Saturday, May 12, 2007
Missing Boys + Endocrine Disrupters
What is happening to create this loss? One strong suspicion is that fetuses are being exposed to endocrine disrupter chemicals. For example, the area with the most skewed ratio, where almost twice as many girls as boys are being born, is Sarnia, Canada, in a community downwind of petrochemical plants. The suspicion is that "males during fetal development may be more sensitive to pollutants that mimic hormones, leading to increased fetal deaths and reproductive problems later for the surviving males." These findings could also "be linked to the increasing number of other male reproductive problems, such as falling sperm counts and rising testicular cancer rates."

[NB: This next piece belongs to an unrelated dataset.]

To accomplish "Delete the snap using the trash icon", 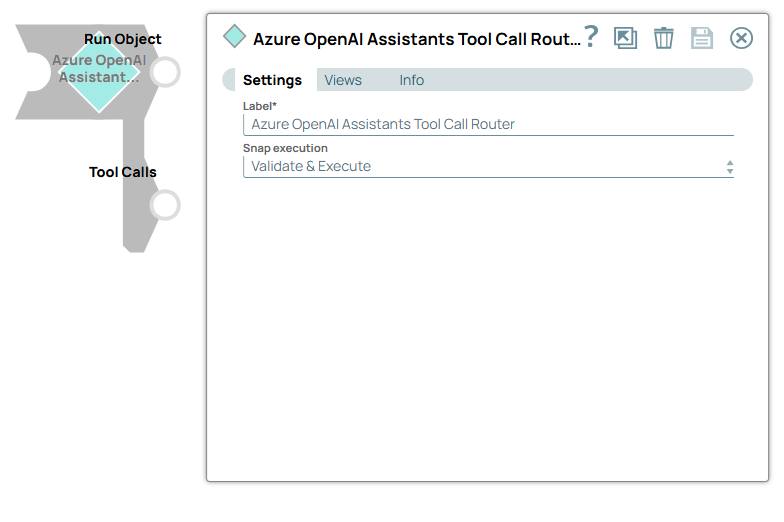I will [664, 38].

Other factors may be rising obesity rates, older parental age, growing stress levels, and the increasing number of children being conceived using fertility aides.
This study was led by Devra Lee Davis, a prominent epidemiologist and director of the Center for Environmental Oncology at the University of Pittsburgh Cancer Institute. Information for this blog came from an article, "Endocrine Disrupters May be Answer to the Mystery of the Missing Boys," by Martin Mittelstaedt, CTVglobemedia Publishing Inc, April 11, 2007, reprinted in Our Toxic Times, Volume 18, Number 5. The study was published in Environmental Health Perspectives, a peer reviewed journal of the U.S. National Institute of Environmental Health Sciences.